Page excerpt Start Marker
Simon Hossell, the CEO and co-founder of |pipe|, introduced the audience to the startup’s solution to secure the connection between smart devices. His team has been working on a direct connection between smartphones and smart objects that does not go through the cloud, and is therefore impregnable to potential hackers and data breaches.
Sven Przywarra, the co-founder and CEO of LiveEO, presented his team’s efforts to predict infrastructure failures using Earth Observation (EO) imagery. Having already secured contracts with Deutsche Bahn, one of Europe’s largest railway operators, the team is preparing to expand the use cases for its solution to other sectors.
Magni Johannsson, co-founder and operations director at Disrupt Space, explained why a platform is needed in order to bring together all the emerging space ventures. The startup has been working on creating a space community by organizing conferences in different locations throughout the globe. As a next step, the team aims to create an online blockchain-based platform to facilitate the cooperation, investment, and partnerships among and in space startups.
Adam Bahlke, the co-founder and CTO of Motor Ai, presented his company’s solution to improve autonomous vehicle decision-making. By devising a self-teaching algorithm based on machine learning, Motor Ai aims to enable driverless cars to make decisions in difficult traffic situations (so-called edge cases).
Page excerpt End Marker
Required actions:
**a)** In the startup pitch summaries, substitute "network" for "platform" in the part between "Magni Johannsson, co-founder" and "(so-called edge cases).", inclusive, and write out that part.
**b)** According to the startup pitch summaries, which railway operator has LiveEO already secured contracts with?
The listing that comes after this passage isn't needed for any work here.
Recorded information Start Marker
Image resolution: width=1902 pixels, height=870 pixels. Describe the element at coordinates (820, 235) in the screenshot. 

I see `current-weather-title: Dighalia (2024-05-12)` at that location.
Recorded information End Marker
List of answers:
**a)**
Magni Johannsson, co-founder and operations director at Disrupt Space, explained why a network is needed in order to bring together all the emerging space ventures. The startup has been working on creating a space community by organizing conferences in different locations throughout the globe. As a next step, the team aims to create an online blockchain-based network to facilitate the cooperation, investment, and partnerships among and in space startups.
Adam Bahlke, the co-founder and CTO of Motor Ai, presented his company’s solution to improve autonomous vehicle decision-making. By devising a self-teaching algorithm based on machine learning, Motor Ai aims to enable driverless cars to make decisions in difficult traffic situations (so-called edge cases).

**b)** Deutsche Bahn